Prophylactic Fetal Creatine Supplementation Improves Post-Asphyxial EEG Recovery and Reduces Seizures in Fetal Sheep: Implications for Hypoxic-Ischemic Encephalopathy.
Study Goal
The researchers aimed to determine whether prophylactic fetal creatine supplementation could reduce acute asphyxia-induced seizures, disordered EEG activity, and cerebral inflammation in a fetal sheep model of hypoxic-ischemic encephalopathy (HIE).
Results Summary
Creatine supplementation improved EEG recovery, reduced seizure incidence (86% to 29%), and decreased cell death and astrogliosis in the cerebral cortex and periventricular white matter after asphyxia.
Population
Late gestation fetal sheep (118–128 days' gestational age).
Effective Dosage
6 mg/kg/h via continuous intravenous infusion.
Duration
Approximately 7 days (from 121 to 128 days' gestational age).
Interactions
None mentioned
| Intervention | Direction | Endpoint | Population | Dosage | Impact | Claim # |
|---|---|---|---|---|---|---|
Creatine supplementation | no change | basal systemic or neurological physiology | fetal sheep | - | had no effects on | #1 |
Creatine supplementation | increase | EEG power and frequency recovery | CrUCO fetuses | - | improved | #2 |
Creatine supplementation | decrease | electrographic seizure incidence | CrUCO fetuses | SalUCO, 86% vs CrUCO, 29% | reduced | #3 |
Creatine supplementation | decrease | cell death in the cerebral cortex | CrUCO fetuses | - | reduced | #4 |
Creatine supplementation | decrease | astrogliosis in the periventricular white matter | CrUCO fetuses | - | reduced | #5 |
Creatine supplementation | decrease | post-asphyxial seizures | - | - | reduced | #6 |
Creatine supplementation | increase | EEG recovery | - | - | improved | #7 |
OBJECTIVE: Hypoxic-ischemic encephalopathy (HIE) is a major cause of perinatal brain injury.
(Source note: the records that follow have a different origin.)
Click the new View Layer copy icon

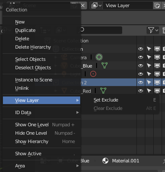click(157, 5)
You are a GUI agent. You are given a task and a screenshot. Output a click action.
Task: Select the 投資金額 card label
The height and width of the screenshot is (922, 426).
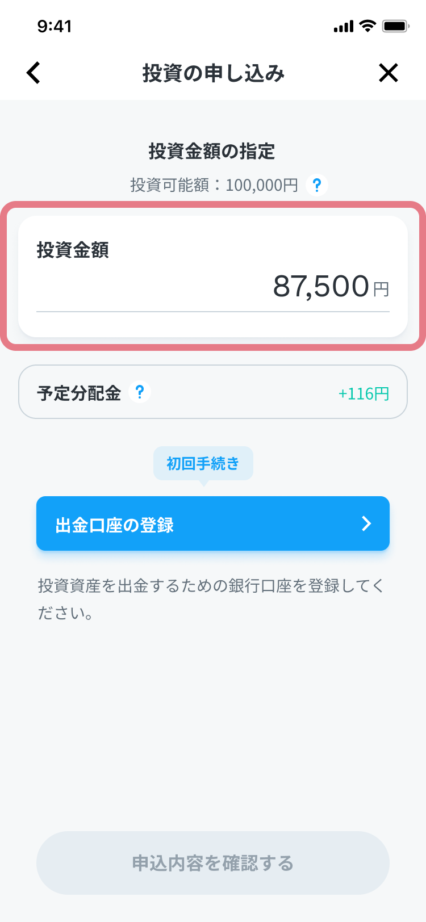coord(73,250)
Creatine is a dietary supplement that can increase intracellular phosphocreatine to improve the provision of intracellular adenosine triphosphate (ATP) to meet the increase in metabolic demand of oxygen deprivation. Here, we assessed prophylactic fetal creatine supplementation in reducing acute asphyxia-induced seizures, disordered electroencephalography (EEG) activity and cerebral inflammation and cell death histopathology. METHODS: Fetal sheep (118 ± 1 days' gestational age [dGA]; 0.8 gestation) were implanted with electrodes to continuously record EEG and nuchal electromyogram activity. At 121 dGA, fetuses were randomly assigned to sham control (i.v. saline infusion without umbilical cord occlusion [UCO]; SalCon), continuous i.v. creatine infusion (6 mg/kg/h; CrUCO) or isovolumetric saline (SalUCO) followed by UCO at 128 ± 2 dGA that lasted until the mean arterial blood pressure reached 19 mmHg. Brain tissue was collected for histopathology after 72 hours of recovery. RESULTS: Creatine supplementation had no effects on basal systemic or neurological physiology. UCO duration did not differ between CrUCO and SalUCO. After reperfusion, CrUCO fetuses had improved EEG power and frequency recovery and reduced electrographic seizure incidence (SalUCO, 86% vs CrUCO, 29%) and burden. At 72 hours after UCO, cell death in the cerebral cortex and astrogliosis in the periventricular white matter were reduced in CrUCO fetuses compared with SalUCO. INTERPRETATION: Creatine supplementation reduced post-asphyxial seizures and improved EEG recovery. Improvements in functional recovery with creatine were associated with regional reductions in cell death and astrogliosis. Prophylactic creatine treatment has the potential to mitigate functional indices of HIE in the late gestation fetal brain. ANN NEUROL 2025;97:673-687.